[RECORDS PROVIDED]:
_ _ _

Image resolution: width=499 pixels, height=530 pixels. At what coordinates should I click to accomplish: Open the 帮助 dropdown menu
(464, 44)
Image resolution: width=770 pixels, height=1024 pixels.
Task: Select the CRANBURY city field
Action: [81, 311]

_ _ _

[EXERCISE OBJECTIVE]: Reproduce all of the items above, putting "drop-down menu" wherever "dropdown menu" appears and changing nothing else.

[THE REPLY]:
Image resolution: width=499 pixels, height=530 pixels. At what coordinates should I click to accomplish: Open the 帮助 drop-down menu
(464, 44)
Image resolution: width=770 pixels, height=1024 pixels.
Task: Select the CRANBURY city field
Action: [81, 311]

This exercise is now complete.